▸ **EXERCISE BRIEF**:
Please find the lines in the entries below that contain the word "Business", and copy each one.

---------- RECORDS PROVIDED

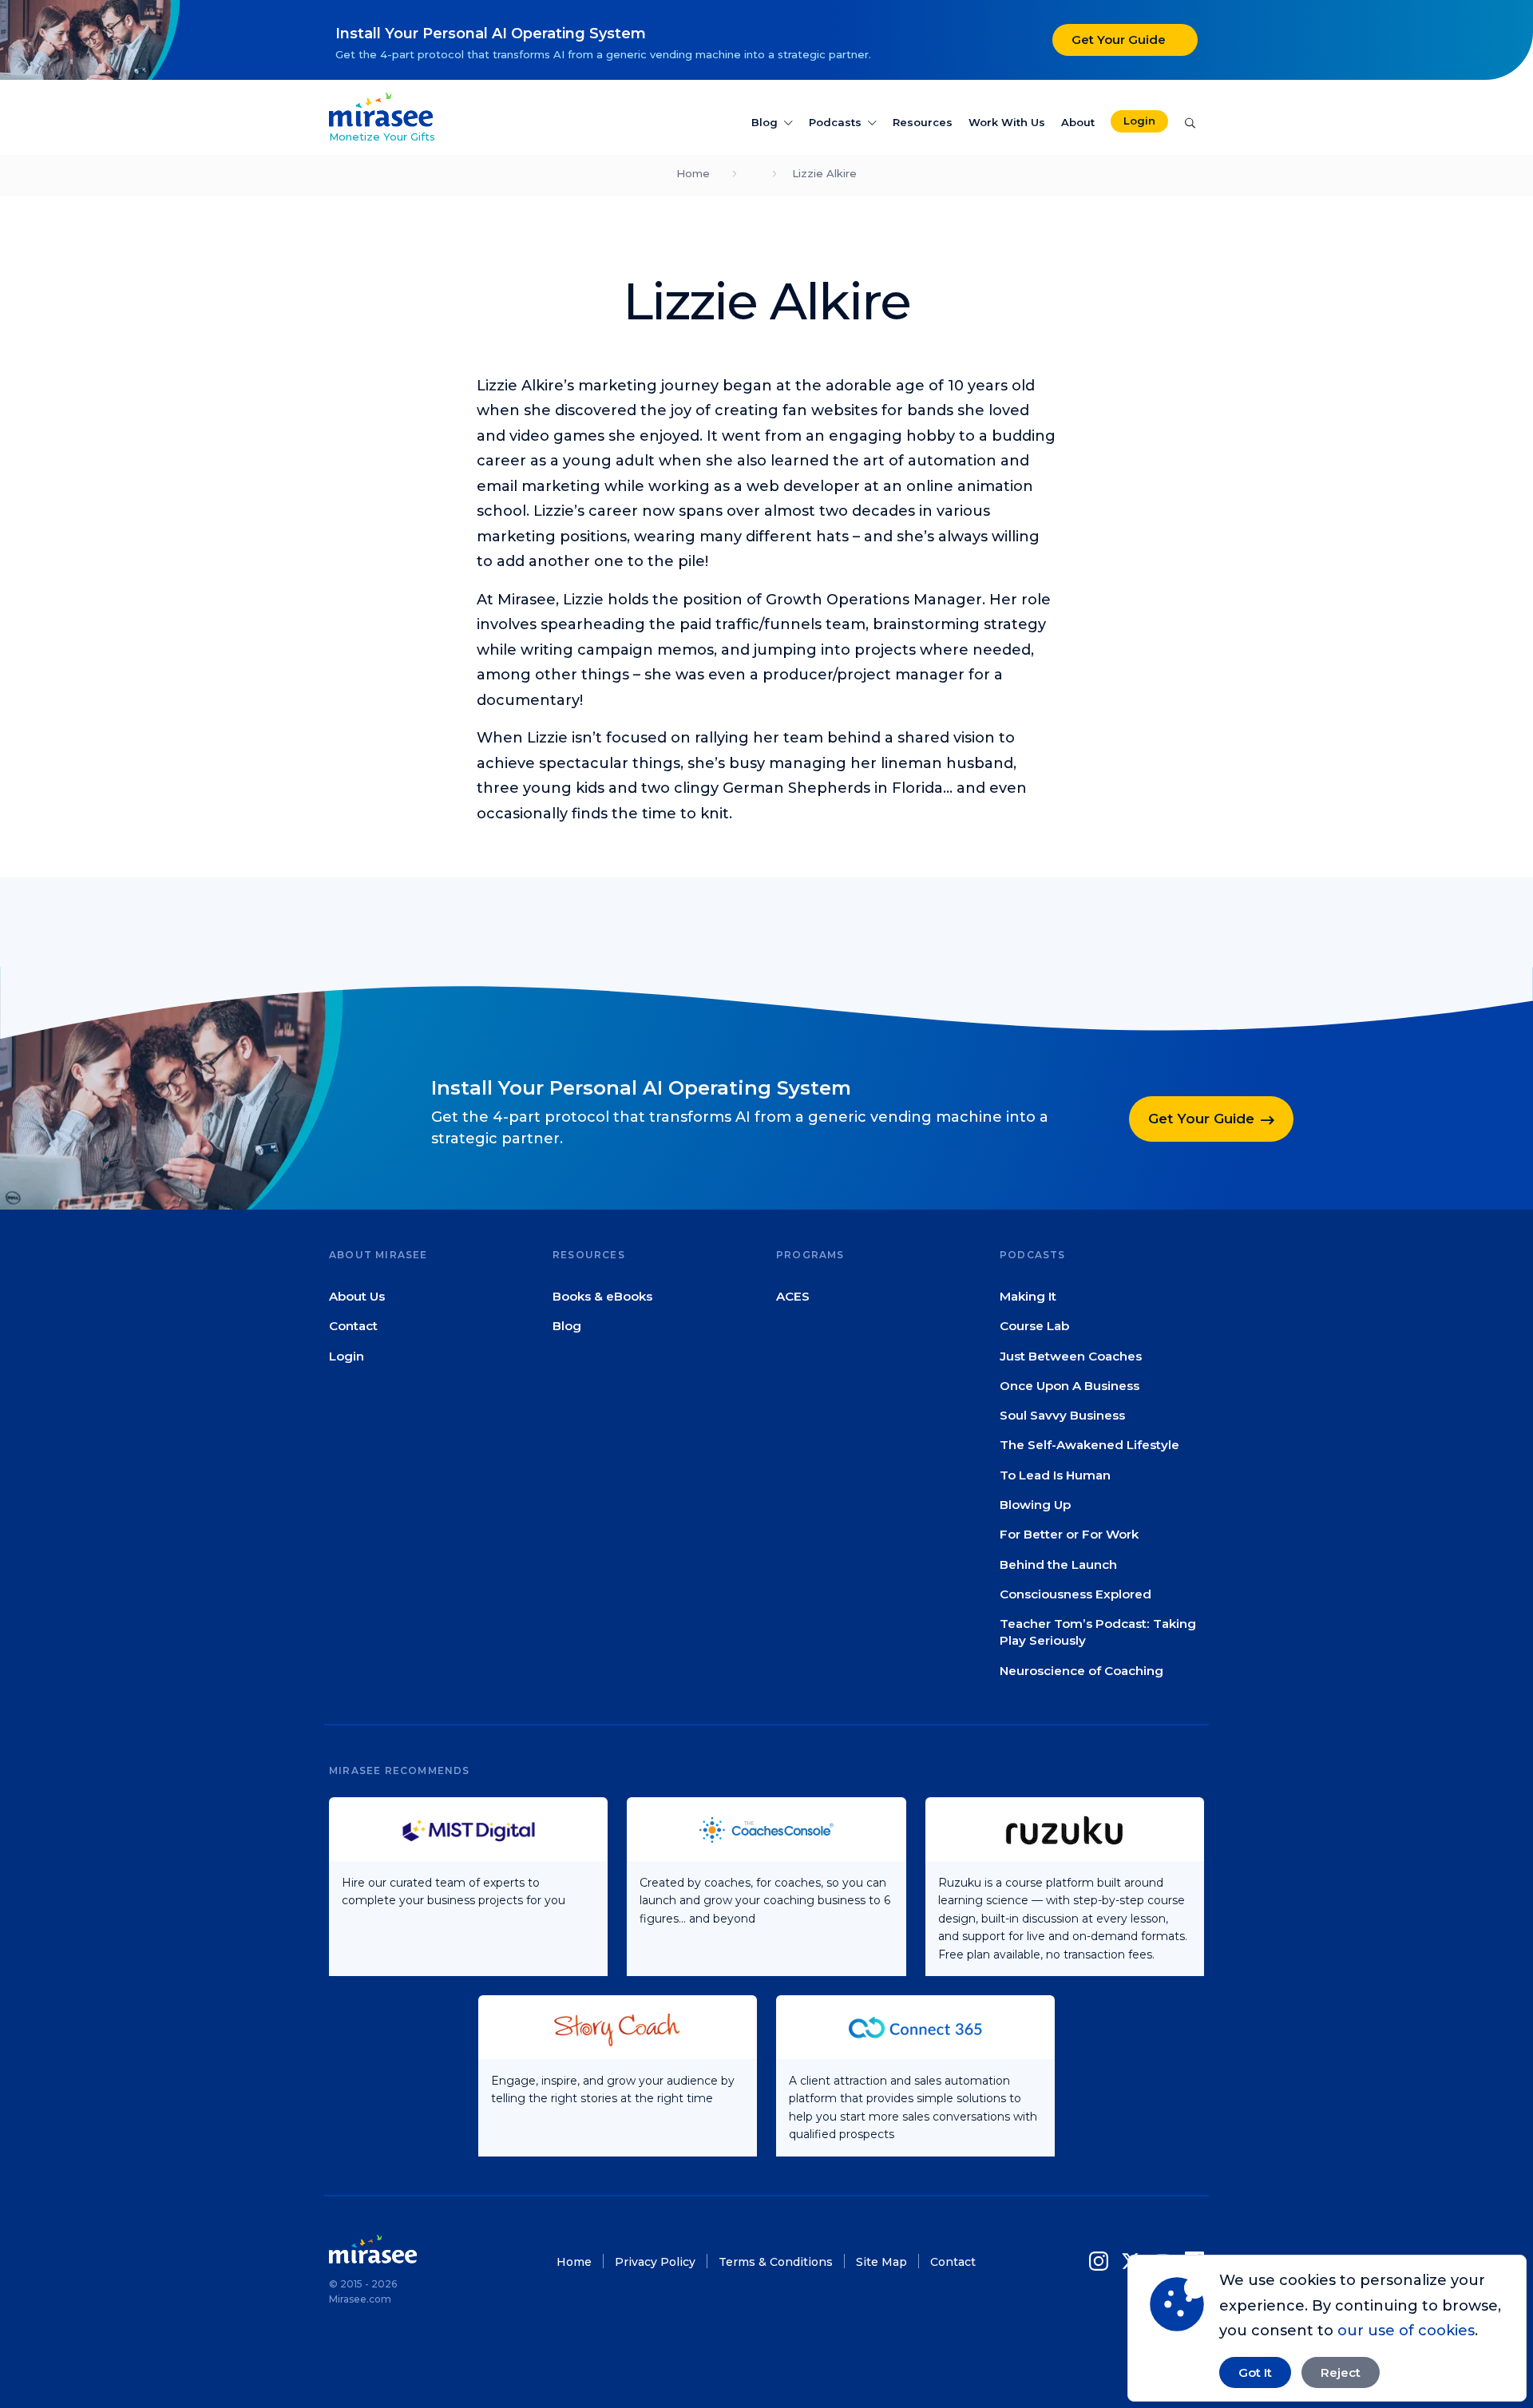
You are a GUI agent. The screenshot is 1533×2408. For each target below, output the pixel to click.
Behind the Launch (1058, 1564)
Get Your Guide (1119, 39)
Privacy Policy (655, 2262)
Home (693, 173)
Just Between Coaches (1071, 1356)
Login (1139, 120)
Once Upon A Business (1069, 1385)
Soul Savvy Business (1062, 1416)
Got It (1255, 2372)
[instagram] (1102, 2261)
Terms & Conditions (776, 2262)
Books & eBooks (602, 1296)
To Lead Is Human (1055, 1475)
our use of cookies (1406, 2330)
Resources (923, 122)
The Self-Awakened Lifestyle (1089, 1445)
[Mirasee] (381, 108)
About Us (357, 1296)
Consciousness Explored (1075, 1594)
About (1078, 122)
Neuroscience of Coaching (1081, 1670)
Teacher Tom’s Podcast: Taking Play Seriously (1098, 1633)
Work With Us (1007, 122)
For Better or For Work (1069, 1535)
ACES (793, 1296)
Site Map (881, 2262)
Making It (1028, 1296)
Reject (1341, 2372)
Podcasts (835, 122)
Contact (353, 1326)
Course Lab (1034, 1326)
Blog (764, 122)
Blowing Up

--------------------

▸ **TASK ANSWER**:
Once Upon A Business (1069, 1385)
Soul Savvy Business (1062, 1416)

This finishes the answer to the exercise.